GIVEN REQUEST 1: In the code review thread, which program from llvm-test-suite fails for the rva23-evl config?
GIVEN REQUEST 2: Decide whether each statement agrees with the code review thread. Answer yes or no and quote the words that decide it. (a) The button pressed by mistake was 'Request Changes'. (b) The failure seems to involve first order recurrences. (c) Turning on vectorisation when VPFirstOrderRecurrencePHIRecipe is present fixes the failure.

Sorry, I accidentally clicked 'Request Changes'. Please ignore it.

Mel-Chen avatar Jun 20 '25 09:06 Mel-Chen

~Change review status~ Hmm, It seems that it cannot be changed:(

There's an option to dismiss stale reviews hidden away somewhere, I've accidentally done the same thing before :) https://docs.github.com/en/pull-requests/collaborating-with-pull-requests/reviewing-changes-in-pull-requests/dismissing-a-pull-request-review

lukel97 avatar Jun 20 '25 09:06 lukel97

This is causing a failure with oggenc from llvm-test-suite for the rva23-evl config https://lab.llvm.org/staging/#/builders/210/builds/553

asb avatar Jul 01 '25 14:07 asb

This is causing a failure with oggenc from llvm-test-suite for the rva23-evl config https://lab.llvm.org/staging/#/builders/210/builds/553

It looks like this involves first order recurrences, disabling vectorisation in the presence of VPFirstOrderRecurrencePHIRecipe fixes this. I've narrowed this down to this reproducer:

void f(int *bitrev, int log2n, int n)
{
  int mask=(1<<(log2n-1))-1,i,j;
  int msb=1<<(log2n-2);
  for(i=0;i<n/8;i++){
    int acc=0;
    for(j=0;msb>>j;j++)

DATA EXTRACT:
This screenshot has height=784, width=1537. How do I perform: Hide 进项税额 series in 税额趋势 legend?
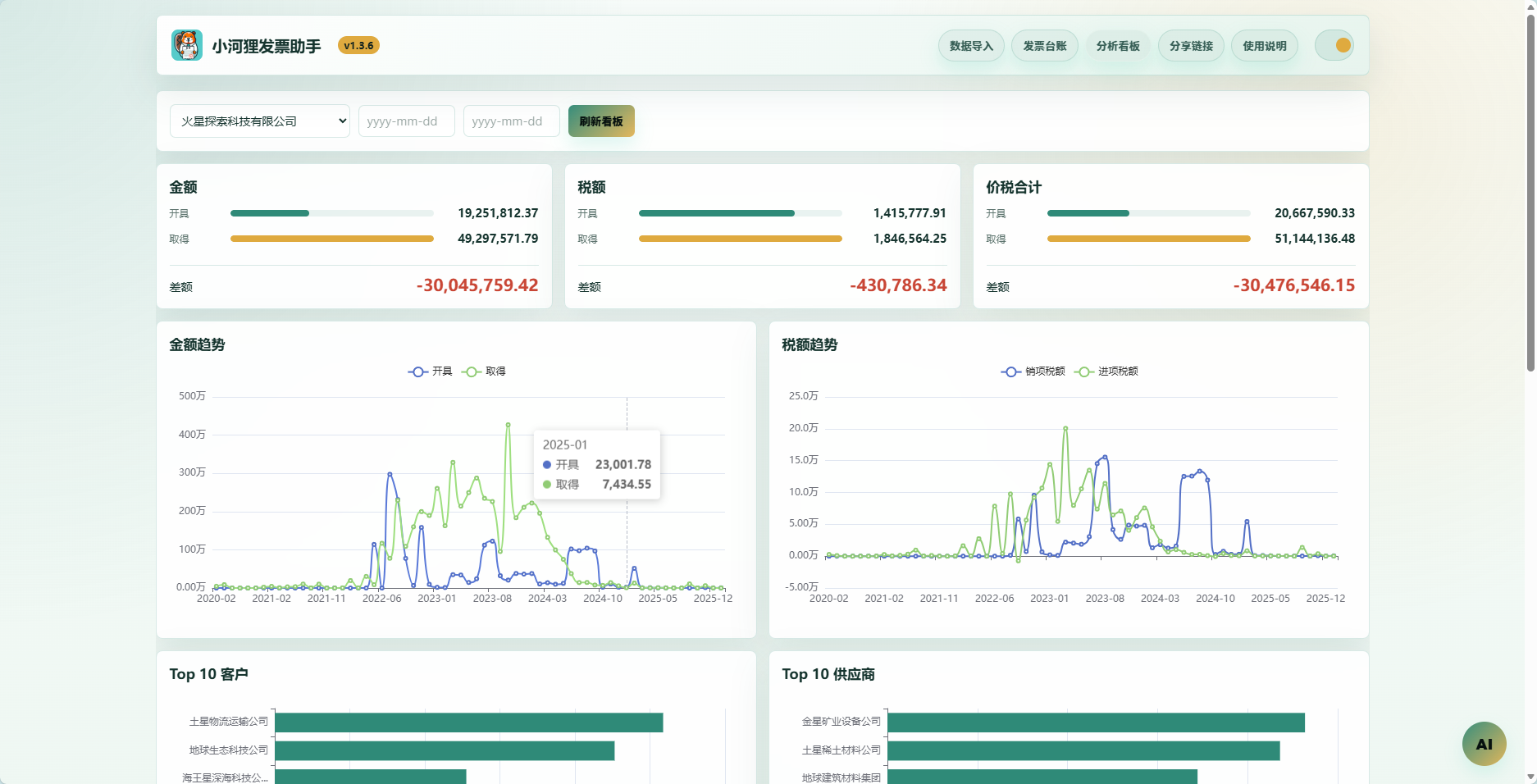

CORRECT ANSWER 1: oggenc

CORRECT ANSWER 2:
(a) Yes: "I accidentally clicked 'Request Changes'."
(b) Yes: "It looks like this involves first order recurrences"
(c) No: "disabling vectorisation in the presence of VPFirstOrderRecurrencePHIRecipe fixes this."